2.Light cream and chicken should be placed together.French people have a habit of putting light cream on chicken.
3.Fromage blanc and honey must not be placed far away
If above arrangement is implemented and there is not much increase in the revenue of the mart then parameters can be changed and new rules can be identified. Then based on these newly found association rules arrangement can be redone. This is how actually data analyst and the mart supervisors work together to increase the sales.This is more of trail and then implementation kind of method.

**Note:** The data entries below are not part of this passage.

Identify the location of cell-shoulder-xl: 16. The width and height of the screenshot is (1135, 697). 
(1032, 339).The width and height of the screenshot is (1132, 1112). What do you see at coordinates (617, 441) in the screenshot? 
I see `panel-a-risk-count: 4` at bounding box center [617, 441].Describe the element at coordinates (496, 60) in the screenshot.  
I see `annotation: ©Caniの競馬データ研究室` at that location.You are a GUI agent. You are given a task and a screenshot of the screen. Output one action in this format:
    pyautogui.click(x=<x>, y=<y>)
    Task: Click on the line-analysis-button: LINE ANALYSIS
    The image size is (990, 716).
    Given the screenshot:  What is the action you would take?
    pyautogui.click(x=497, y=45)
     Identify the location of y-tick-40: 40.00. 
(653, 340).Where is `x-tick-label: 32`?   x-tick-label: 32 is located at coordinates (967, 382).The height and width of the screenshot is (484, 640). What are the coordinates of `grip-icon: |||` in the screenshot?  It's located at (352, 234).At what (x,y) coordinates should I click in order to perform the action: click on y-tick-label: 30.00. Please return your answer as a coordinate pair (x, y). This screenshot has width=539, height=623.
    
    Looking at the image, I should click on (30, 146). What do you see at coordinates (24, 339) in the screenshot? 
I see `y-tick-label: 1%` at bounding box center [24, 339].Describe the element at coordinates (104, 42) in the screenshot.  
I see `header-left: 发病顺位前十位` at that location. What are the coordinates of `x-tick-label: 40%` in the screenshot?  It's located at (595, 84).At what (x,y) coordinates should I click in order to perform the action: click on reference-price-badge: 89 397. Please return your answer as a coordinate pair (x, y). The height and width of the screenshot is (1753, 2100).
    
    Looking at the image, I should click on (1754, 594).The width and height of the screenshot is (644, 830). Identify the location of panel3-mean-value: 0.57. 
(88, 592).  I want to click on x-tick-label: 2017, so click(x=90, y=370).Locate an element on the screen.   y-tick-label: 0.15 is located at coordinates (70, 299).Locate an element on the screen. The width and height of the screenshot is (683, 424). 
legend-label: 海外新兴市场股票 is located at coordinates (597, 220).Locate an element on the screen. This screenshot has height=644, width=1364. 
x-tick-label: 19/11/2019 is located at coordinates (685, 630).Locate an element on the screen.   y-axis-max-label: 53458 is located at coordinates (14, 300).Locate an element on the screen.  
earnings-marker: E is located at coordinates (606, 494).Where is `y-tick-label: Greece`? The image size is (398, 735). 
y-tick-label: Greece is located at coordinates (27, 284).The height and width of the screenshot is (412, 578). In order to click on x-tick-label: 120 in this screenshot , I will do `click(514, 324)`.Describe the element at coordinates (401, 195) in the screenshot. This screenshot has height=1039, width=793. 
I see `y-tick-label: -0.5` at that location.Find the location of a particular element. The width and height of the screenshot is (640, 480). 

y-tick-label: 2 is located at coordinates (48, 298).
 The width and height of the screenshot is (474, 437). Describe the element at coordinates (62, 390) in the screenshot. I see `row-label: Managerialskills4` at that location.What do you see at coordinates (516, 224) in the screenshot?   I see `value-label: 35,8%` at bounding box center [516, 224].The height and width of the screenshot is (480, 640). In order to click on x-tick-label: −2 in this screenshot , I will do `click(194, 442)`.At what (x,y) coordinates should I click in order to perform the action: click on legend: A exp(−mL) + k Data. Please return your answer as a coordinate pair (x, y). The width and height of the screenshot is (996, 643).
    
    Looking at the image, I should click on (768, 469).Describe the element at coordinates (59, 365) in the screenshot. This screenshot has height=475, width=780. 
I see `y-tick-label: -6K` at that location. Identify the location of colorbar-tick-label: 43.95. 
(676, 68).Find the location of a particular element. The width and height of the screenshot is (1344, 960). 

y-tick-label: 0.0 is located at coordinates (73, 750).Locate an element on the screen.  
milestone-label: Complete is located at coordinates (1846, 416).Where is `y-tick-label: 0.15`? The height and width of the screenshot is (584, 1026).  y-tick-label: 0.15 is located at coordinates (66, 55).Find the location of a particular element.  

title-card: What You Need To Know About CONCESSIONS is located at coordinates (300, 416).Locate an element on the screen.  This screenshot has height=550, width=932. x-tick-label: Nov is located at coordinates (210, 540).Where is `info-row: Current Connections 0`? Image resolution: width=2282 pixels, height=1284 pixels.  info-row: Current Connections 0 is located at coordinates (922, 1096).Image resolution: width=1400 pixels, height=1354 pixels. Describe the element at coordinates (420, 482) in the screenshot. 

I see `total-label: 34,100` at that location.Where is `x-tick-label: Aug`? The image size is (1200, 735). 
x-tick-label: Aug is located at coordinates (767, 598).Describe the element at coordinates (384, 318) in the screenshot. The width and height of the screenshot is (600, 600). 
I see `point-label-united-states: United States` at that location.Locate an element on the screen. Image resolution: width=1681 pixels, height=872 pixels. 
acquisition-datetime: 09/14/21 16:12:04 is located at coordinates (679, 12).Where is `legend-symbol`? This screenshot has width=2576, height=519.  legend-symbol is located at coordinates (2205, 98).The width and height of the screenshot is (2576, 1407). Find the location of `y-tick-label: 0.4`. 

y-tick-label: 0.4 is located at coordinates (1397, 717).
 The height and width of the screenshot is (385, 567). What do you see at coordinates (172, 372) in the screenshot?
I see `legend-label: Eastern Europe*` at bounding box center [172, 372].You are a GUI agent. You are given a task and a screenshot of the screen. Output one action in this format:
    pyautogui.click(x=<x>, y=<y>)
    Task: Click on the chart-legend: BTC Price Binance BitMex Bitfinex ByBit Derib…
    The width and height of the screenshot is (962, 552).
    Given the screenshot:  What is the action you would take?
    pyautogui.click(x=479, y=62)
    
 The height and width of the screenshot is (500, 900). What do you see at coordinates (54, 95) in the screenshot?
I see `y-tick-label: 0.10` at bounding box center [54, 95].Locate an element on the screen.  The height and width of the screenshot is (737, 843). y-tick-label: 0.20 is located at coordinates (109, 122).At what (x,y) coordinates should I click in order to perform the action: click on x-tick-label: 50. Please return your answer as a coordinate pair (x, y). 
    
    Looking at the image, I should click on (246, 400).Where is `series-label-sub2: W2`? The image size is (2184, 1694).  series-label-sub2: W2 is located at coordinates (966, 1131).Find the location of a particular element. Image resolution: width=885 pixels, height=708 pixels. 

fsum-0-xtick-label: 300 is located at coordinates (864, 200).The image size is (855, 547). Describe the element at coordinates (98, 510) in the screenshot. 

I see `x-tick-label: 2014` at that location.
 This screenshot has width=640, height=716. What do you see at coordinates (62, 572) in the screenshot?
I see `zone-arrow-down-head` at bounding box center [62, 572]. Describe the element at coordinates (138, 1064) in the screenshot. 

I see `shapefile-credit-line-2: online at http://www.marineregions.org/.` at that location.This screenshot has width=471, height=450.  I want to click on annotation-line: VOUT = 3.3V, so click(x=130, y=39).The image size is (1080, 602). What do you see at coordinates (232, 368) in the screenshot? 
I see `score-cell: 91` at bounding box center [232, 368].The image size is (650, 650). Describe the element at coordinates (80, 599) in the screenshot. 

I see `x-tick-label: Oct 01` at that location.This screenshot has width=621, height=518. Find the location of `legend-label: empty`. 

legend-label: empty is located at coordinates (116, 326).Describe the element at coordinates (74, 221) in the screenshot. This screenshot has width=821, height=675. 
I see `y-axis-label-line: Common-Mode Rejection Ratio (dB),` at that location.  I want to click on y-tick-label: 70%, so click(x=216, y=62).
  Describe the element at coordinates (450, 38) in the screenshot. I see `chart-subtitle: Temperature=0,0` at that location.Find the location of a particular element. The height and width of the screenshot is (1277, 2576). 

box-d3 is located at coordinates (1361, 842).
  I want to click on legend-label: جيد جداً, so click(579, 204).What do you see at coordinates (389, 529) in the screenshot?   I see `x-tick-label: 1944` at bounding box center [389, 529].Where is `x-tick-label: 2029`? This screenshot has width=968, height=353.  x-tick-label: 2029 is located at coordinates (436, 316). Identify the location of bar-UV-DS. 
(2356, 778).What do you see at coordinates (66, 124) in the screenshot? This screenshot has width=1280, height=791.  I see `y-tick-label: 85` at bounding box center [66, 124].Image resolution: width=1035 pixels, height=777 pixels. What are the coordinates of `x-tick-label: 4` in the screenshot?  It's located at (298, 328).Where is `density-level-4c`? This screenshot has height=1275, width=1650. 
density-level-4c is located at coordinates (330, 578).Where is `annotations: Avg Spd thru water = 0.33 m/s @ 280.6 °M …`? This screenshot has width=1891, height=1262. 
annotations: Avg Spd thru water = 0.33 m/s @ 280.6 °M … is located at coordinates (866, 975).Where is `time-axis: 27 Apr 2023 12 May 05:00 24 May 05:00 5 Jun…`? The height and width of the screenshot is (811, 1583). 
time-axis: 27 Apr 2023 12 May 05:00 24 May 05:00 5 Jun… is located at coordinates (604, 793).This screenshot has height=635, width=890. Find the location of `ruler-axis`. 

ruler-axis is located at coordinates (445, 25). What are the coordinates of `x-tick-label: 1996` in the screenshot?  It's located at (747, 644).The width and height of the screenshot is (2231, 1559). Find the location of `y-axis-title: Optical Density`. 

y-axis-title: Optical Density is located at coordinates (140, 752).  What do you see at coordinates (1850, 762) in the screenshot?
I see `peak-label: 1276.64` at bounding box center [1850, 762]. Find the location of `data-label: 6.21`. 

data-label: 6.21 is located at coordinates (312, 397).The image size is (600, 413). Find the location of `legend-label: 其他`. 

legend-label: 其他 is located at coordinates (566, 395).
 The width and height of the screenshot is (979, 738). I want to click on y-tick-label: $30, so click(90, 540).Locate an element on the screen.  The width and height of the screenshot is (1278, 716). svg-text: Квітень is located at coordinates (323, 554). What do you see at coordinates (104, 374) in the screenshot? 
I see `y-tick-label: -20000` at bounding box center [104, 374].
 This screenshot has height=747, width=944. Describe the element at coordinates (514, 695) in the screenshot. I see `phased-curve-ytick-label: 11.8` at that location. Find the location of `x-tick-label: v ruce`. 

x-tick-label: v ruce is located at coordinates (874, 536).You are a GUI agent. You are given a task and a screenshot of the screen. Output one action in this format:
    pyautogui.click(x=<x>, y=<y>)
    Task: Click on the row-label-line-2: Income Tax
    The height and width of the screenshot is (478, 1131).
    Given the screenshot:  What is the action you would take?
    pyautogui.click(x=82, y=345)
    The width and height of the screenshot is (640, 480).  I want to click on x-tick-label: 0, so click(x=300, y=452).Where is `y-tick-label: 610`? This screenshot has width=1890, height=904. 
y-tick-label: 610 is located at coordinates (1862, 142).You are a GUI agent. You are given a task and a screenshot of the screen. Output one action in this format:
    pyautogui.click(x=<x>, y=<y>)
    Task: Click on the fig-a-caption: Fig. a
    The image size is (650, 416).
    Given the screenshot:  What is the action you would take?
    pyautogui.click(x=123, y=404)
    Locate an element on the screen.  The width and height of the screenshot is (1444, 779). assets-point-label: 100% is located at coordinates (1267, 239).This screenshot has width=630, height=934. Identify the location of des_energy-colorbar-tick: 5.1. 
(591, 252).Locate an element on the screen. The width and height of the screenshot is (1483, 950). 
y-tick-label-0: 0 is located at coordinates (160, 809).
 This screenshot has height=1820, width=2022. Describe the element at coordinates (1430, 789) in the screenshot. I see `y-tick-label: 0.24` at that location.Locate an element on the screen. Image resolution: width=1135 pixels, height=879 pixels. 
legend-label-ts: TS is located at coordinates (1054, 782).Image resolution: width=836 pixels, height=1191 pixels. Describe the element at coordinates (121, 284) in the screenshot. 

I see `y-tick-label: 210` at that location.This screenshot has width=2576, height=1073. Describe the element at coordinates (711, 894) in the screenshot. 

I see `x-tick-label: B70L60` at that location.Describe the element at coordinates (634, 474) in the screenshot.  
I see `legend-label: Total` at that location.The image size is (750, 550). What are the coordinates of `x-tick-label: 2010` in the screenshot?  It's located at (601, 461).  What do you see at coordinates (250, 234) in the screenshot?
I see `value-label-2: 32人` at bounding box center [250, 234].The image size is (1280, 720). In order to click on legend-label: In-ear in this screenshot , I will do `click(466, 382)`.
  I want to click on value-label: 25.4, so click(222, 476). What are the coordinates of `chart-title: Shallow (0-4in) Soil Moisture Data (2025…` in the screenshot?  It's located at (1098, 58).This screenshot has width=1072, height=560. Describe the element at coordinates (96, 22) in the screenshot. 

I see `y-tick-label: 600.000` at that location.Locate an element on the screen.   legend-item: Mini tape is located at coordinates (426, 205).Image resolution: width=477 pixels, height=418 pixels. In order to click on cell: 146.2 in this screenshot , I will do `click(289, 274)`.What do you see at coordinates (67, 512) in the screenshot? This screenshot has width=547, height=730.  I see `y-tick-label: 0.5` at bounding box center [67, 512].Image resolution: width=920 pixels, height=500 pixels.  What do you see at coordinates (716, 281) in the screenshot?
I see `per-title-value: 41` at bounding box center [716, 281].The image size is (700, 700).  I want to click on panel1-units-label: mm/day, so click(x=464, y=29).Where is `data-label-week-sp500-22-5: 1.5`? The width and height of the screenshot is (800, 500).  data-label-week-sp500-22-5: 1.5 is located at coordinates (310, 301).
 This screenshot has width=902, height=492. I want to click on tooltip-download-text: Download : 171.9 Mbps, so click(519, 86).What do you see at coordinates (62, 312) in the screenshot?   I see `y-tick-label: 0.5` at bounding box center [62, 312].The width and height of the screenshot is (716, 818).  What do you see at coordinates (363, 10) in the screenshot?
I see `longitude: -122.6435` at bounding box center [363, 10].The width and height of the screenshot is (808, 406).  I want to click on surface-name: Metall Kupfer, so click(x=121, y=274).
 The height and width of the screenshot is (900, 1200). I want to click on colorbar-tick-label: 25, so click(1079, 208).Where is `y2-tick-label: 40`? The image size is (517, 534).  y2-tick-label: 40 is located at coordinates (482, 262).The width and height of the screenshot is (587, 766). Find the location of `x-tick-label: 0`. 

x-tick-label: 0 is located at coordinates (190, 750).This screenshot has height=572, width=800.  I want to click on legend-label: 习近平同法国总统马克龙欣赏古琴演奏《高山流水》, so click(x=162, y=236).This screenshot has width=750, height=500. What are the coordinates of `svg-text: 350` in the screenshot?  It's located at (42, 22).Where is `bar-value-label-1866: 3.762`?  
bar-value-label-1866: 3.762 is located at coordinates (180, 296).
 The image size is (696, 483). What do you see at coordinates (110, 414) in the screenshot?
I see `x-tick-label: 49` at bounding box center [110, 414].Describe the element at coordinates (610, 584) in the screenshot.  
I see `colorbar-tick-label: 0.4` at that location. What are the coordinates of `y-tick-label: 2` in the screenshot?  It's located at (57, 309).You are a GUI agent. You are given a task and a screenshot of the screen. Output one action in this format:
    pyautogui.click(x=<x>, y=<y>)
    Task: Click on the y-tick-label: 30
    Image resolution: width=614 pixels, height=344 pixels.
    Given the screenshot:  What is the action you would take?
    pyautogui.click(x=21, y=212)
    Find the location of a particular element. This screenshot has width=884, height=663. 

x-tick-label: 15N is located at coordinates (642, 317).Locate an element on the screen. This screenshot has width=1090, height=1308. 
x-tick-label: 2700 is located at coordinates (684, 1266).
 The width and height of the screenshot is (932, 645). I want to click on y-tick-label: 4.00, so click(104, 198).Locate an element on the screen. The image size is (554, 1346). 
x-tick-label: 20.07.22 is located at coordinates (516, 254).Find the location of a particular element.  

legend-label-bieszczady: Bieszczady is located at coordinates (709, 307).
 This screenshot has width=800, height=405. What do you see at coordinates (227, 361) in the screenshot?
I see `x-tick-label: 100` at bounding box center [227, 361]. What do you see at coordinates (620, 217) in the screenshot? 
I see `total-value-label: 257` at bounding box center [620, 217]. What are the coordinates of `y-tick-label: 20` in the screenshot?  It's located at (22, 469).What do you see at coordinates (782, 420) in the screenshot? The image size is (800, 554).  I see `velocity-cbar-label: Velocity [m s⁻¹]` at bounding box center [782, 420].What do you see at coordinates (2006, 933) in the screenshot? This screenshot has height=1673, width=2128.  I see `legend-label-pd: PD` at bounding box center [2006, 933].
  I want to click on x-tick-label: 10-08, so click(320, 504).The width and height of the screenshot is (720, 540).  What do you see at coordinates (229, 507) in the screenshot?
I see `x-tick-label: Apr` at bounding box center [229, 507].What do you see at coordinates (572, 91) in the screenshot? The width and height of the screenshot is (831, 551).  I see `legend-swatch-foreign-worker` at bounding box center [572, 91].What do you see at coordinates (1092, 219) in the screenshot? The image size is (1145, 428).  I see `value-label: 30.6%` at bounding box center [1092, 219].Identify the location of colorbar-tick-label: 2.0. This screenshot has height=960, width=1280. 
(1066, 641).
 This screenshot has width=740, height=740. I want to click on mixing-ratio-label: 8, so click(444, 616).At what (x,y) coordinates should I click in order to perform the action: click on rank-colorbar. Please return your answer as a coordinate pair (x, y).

Note 1. This algorithm can be further improved by taking into consideration other demographic parameters (Gender,Age,etc.) of the people buying the baskets.
2. Persona of people around their habit of buying products can be identified. For,ex:health concious,fast food liker,health freak,sweet lover etc. Based on these personas offer based campaigns can be launched by the mart management.